I just recently acquired this beauty from Craigslist for 80.00 and a few hour drive.

it has less than 5 hours on it with original blades. A- condition.
i noticed there was a piece missing on the front of the unit from the start, but figured for 80.00 i couldn't complain, only to later find out it was the "zero".
im reluctant to order the parts as they are actually expensive for what appears to be a piece of plastic and a spring.

any way i could use this planer without it?
if so, how?
mind you this is my first planer, and i have yet to do much more than turn it on and flip the blades to the new side.
would doing the " insert wood, lower until catch, raise 1/4 turn and plane " workout? id not enjoy learning about its kickback capabilities my first board.

the part that is missing is #	899385
and face plate # 899387


----------



## DKMD (Jul 16, 2012)

You won't get kickback with a planer, so I wouldn't worry too much about that. I've got that planer and the measurement scale is not all that accurate, so I wouldn't order the replacement. Seems like there are some digital aftermarket scales that would be an upgrade, but I can't remember where I've seen them. Nice grab for $80!


----------



## The_Architect_23 (Jul 16, 2012)

No kickback? Good to know 

Any advice on the brand for a digital gage?


----------



## TimR (Jul 16, 2012)

The_Architect_23 said:


> No kickback? Good to know
> 
> Any advice on the brand for a digital gage?

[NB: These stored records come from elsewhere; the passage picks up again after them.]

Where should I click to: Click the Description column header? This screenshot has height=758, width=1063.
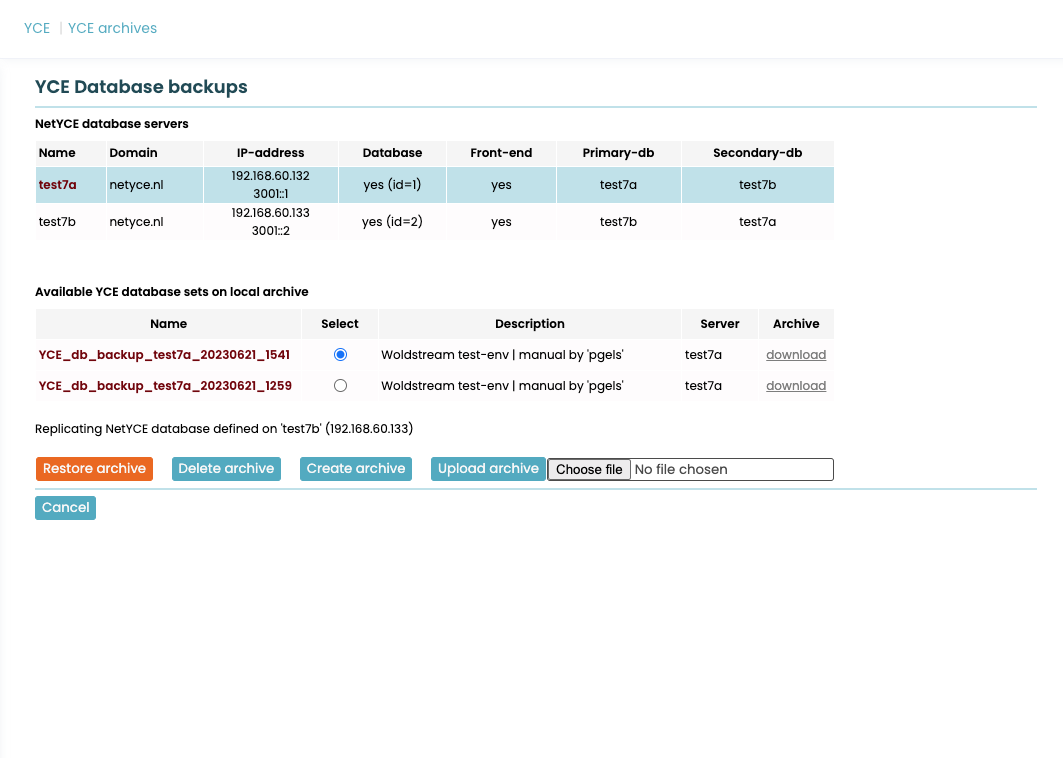tap(529, 324)
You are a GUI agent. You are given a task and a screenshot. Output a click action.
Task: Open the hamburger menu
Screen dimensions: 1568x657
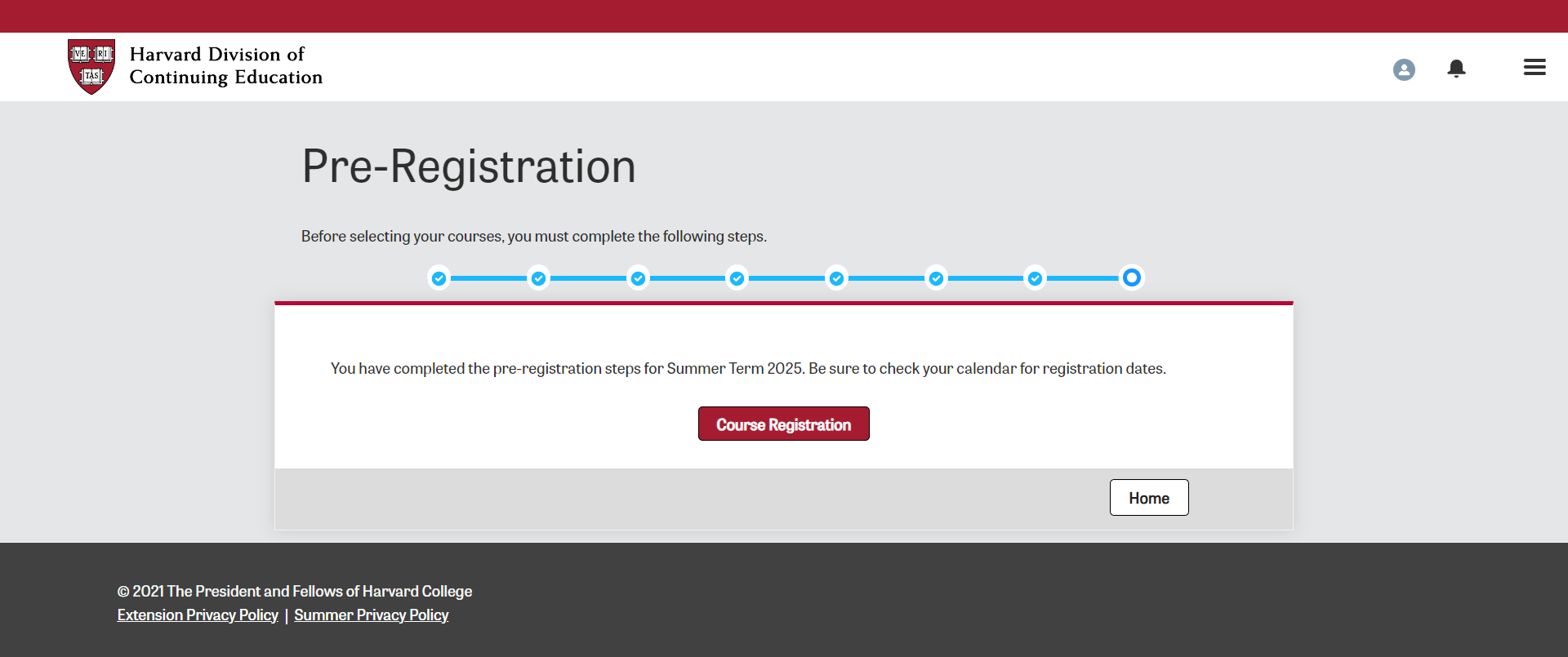(1535, 68)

If I recall, Wixey offers one.


----------



## Mizer (Jul 16, 2012)

I just check with a tape measure.


----------



## davidgiul (Jul 16, 2012)

Mizer said:


> I just check with a tape measure.


Same here


----------



## Mike1950 (Jul 16, 2012)

Personally I would spend my money on a good caliper-then you know the thickness of board. Seems like less room for error. I agree with above though- stock guages are not accurate.


----------